Für Kaffeeliebhaber herrschen in Deutschland inzwischen paradiesische Zustände. Dumm nur, wenn man passionierter Teetrinker ist. Denn die haben hierzulande in der Gastronomie nichts zu lachen.

Neulich, am Kölner Hauptbahnhof, kaufte ich mir einen Schwarztee to go. Während ich auf meinen ICE wartete, nippte ich vorsichtig. Das Heißgetränk war nicht sehr heiß, und so nahm ich einen kräftigen Schluck.

Mit einem lauten „Wuäch“ gab ich einen Schwall der Brühe von mir – nebst vieler kleiner Krümel. Mein Schwarztee hatte ein penetrantes Vanillearoma – und einen undichten Beutel.

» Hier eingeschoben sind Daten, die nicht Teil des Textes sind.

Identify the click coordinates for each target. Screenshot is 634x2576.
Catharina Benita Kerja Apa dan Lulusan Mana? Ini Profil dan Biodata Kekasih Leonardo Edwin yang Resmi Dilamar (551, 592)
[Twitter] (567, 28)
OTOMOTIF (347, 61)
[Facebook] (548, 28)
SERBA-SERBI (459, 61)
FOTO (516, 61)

Bedauerliche Ausnahme? Nein, mein täglich Brot. Ich gehöre zu einer schwerstbenachteiligten Minderheit: Ich bin Teetrinker. Und das ist in Deutschland wahrlich kein Spaß.Ein passabler Kaffee lässt sich inzwischen überall auftreiben, mehr noch: In Großstädten kann man kaum noch irgendwo hingehen, ohne dass einem umgehend eine Tasse manufakturgerösteter reinsortiger Arabica aufgedrängt wird.

Aber was ist mit Tea?

So viele Arten, einen Tee zu töten

Man soll sich vor Pauschalurteilen hüten, aber da mir bei dem Thema wirklich der Teebeutel platzt, fälle ich jetzt trotzdem eines: Deutsche Gastronomen können keinen Tee.

Man sollte meinen, dessen Zubereitung sei nicht schwierig. Schwarztee, zum Beispiel: Tun Teeblätter in Tasse. Gießen beinahe kochendes Wasser drauf. Machen ziehen lassen. Fertig sein.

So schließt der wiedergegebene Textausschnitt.